Lutte contre le harcèlement sexuel : la désignation de nouveaux référents dans l’entreprise s’impose t

Revue de Presse

Source : boursorama.com(19 février 2019)

Lutte contre le harcèlement sexuel : la désignation de nouveaux référents dans l’entreprise s’impose

La loi n. 2018-771 du 5 septembre 2018 pour « la liberté de choisir son avenir professionnel » poursuit la lutte contre le harcèlement sexuel, dans le sillage de la loi du 3 aout 2018.

En particulier, l’un des apports majeurs de cette loi « Avenir professionnel » est la création d’une nouvelle obligation pour les entreprises : depuis le 1er janvier 2019 s’impose la désignation de nouveaux acteurs ayant des missions spécifiques en matière de lutte contre le harcèlement sexuel et les agissements sexistes. Ces figures intégreront désormais la liste des interlocuteurs classiques des salariés au sein de l’entreprise.
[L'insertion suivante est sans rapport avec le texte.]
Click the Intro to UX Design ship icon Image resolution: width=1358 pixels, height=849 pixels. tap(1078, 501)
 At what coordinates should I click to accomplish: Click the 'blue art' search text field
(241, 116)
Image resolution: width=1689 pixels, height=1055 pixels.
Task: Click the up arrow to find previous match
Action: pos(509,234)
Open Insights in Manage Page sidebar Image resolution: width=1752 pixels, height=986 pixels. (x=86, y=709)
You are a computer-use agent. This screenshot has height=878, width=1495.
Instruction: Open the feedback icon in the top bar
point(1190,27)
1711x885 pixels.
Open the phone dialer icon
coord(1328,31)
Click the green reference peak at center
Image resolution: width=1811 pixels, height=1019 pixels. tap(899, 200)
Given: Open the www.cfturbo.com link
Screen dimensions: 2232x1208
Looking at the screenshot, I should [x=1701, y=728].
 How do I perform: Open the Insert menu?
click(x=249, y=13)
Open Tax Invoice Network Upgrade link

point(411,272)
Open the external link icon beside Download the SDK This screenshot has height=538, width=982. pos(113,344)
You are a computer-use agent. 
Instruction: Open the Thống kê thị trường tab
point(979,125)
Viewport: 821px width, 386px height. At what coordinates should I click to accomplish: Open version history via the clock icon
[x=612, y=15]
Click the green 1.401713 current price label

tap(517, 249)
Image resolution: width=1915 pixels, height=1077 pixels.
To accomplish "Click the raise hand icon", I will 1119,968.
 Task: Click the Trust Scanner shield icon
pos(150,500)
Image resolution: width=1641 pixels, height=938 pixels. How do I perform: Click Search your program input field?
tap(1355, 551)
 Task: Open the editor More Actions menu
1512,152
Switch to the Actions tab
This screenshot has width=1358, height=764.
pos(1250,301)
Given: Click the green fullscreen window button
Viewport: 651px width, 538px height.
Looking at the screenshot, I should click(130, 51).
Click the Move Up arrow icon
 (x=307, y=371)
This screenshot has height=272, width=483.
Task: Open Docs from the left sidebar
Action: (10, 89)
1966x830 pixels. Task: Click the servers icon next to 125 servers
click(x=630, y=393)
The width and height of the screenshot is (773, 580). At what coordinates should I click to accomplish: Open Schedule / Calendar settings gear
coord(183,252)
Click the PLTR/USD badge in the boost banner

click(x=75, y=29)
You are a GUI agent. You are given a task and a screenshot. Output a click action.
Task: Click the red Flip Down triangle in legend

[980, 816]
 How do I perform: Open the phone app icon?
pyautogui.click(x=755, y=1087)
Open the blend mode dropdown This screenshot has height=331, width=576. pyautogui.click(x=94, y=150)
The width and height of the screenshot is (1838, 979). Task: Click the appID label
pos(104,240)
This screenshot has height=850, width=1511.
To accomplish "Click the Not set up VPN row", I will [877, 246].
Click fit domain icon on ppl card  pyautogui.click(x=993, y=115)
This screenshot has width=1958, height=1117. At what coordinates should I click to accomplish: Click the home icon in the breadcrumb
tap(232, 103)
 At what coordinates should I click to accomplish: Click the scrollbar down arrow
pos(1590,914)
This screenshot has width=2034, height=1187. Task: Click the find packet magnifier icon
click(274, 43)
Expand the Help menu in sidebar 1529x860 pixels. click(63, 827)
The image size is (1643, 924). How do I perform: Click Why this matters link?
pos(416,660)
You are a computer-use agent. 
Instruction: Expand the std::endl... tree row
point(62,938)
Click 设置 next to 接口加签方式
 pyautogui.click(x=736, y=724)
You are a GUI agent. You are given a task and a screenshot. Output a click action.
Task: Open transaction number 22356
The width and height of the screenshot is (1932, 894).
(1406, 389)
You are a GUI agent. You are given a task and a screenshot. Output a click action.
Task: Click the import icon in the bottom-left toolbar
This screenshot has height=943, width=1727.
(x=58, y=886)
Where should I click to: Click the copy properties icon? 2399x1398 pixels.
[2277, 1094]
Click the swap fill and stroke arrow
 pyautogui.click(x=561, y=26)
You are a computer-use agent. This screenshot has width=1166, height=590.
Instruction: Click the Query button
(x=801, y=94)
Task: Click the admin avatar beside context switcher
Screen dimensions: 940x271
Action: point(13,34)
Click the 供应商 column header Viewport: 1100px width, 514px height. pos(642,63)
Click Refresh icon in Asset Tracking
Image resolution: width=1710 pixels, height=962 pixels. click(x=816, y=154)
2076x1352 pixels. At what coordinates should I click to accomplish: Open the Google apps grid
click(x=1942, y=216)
I. Une nouvelle figure au sein du CSE

Aux termes de l’article L 2314-1 alinéa 4 modifié du Code du travail, un référent en matière de lutte contre le harcèlement sexuel et les agissements sexistes doit être désigné par le comité social et économique (CSE) de l’entreprise, parmi ses membres, sous la forme d’une résolution adoptée à la majorité des présents. Son mandat prendra fin avec celui des membres élus du CSE.

Une telle disposition s’applique pour toutes les entreprises quel que soit leur effectif, y compris donc pour le CSE des entreprises entre onze et cinquante salariés. La désignation de ce référent peut être effectuée soit dès le 1er janvier 2019, si le CSE est déjà mis en place, soit au moment de la composition de différentes commissions pour les CSE élus courant 2019.

La loi sur l’Avenir professionnel vise donc à créer une nouvelle figure spécifique, alors que les institutions représentatives du personnel étaient déjà les interlocuteurs classiques en matière de lutte contre le harcèlement sexuel et moral, les délégués du personnel et le CSE disposant déjà d’un droit d’alerte en ce domaine.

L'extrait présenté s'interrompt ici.